╔══

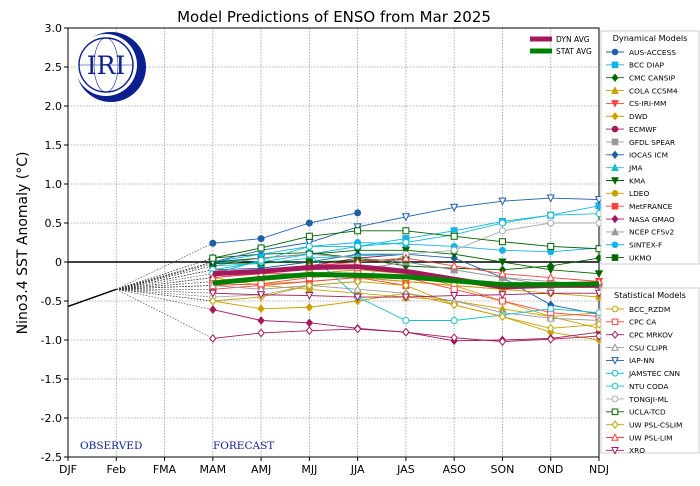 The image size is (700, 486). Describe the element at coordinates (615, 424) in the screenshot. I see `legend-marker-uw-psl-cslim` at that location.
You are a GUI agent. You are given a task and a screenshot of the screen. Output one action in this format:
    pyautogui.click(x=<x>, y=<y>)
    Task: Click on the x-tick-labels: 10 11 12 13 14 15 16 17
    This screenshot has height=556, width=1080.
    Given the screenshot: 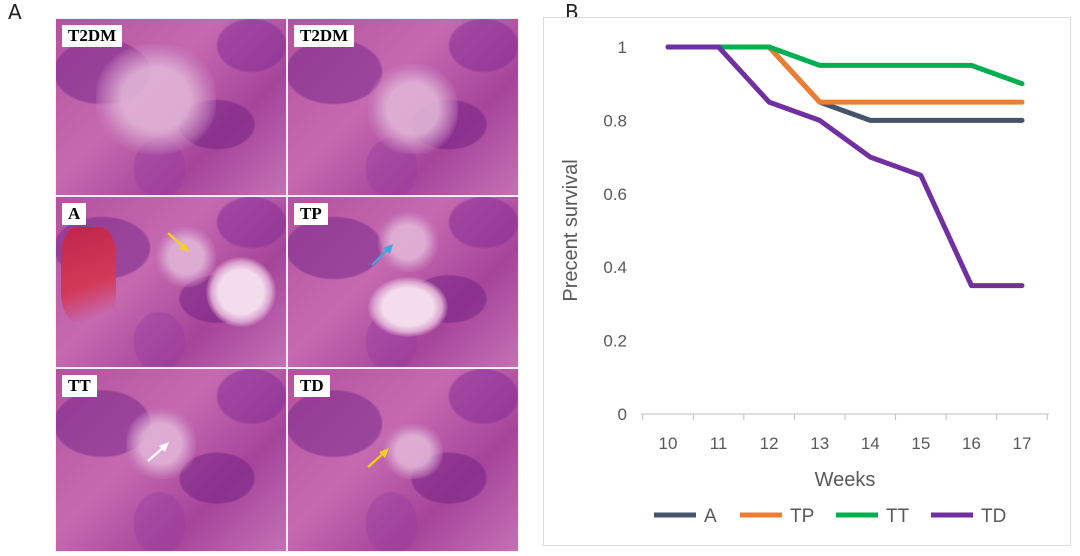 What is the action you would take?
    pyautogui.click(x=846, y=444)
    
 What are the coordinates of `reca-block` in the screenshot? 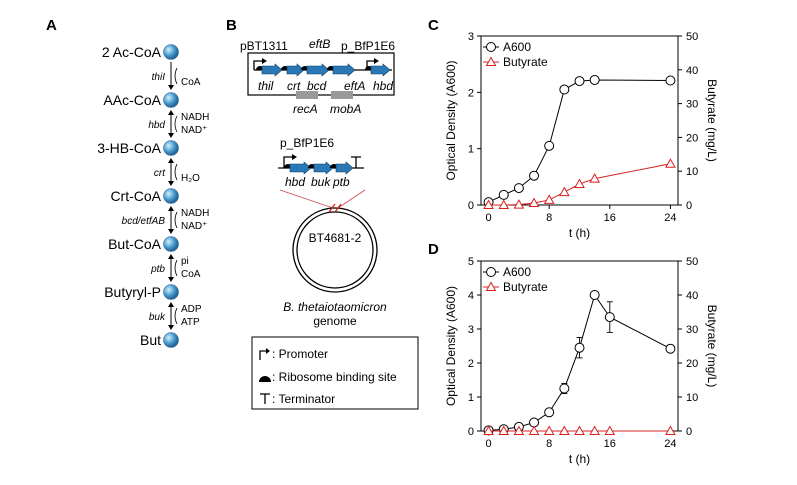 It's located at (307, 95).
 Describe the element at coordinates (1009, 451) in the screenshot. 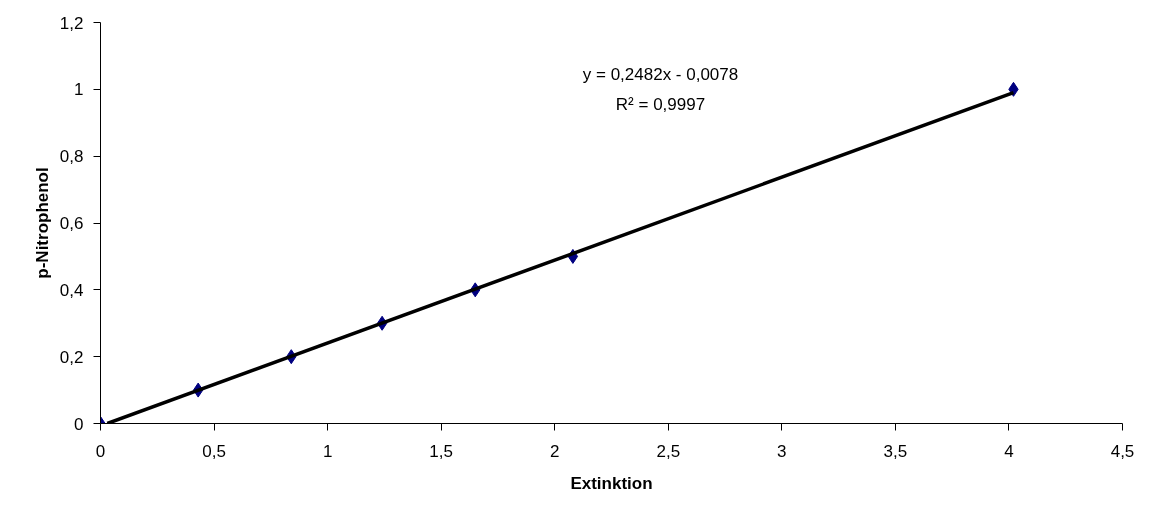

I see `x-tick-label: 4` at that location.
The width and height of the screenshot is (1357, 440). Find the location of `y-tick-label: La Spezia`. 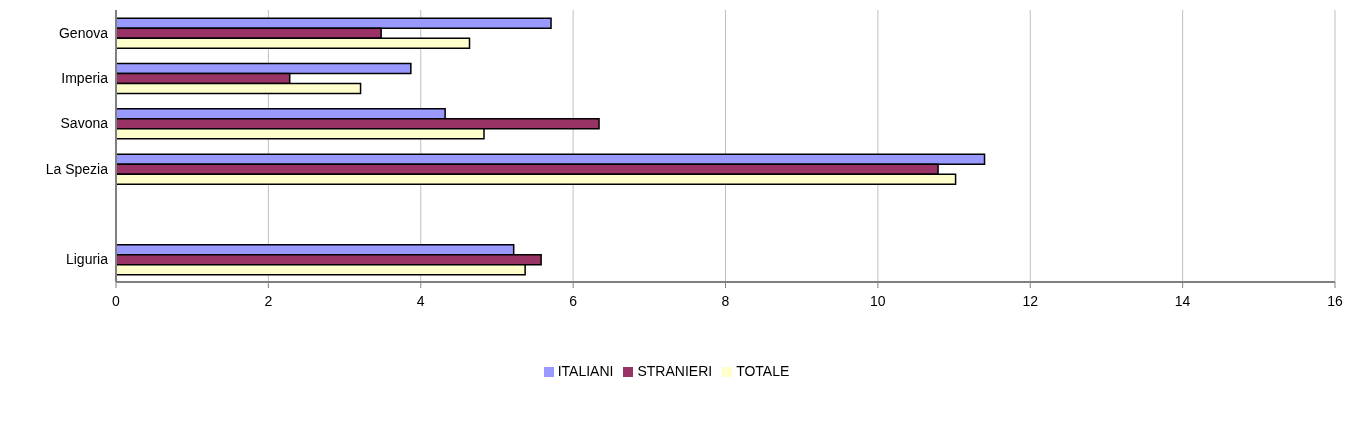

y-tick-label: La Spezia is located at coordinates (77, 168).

╚══

Work instruction: Reproduce verbatim the lines of the material from the one containing "Describe the element at coordinates (1009, 451)" through the end of the material, omitting the pictures.

Answer space:
 Describe the element at coordinates (1009, 451) in the screenshot. 

I see `x-tick-label: 4` at that location.
The width and height of the screenshot is (1357, 440). Find the location of `y-tick-label: La Spezia`. 

y-tick-label: La Spezia is located at coordinates (77, 168).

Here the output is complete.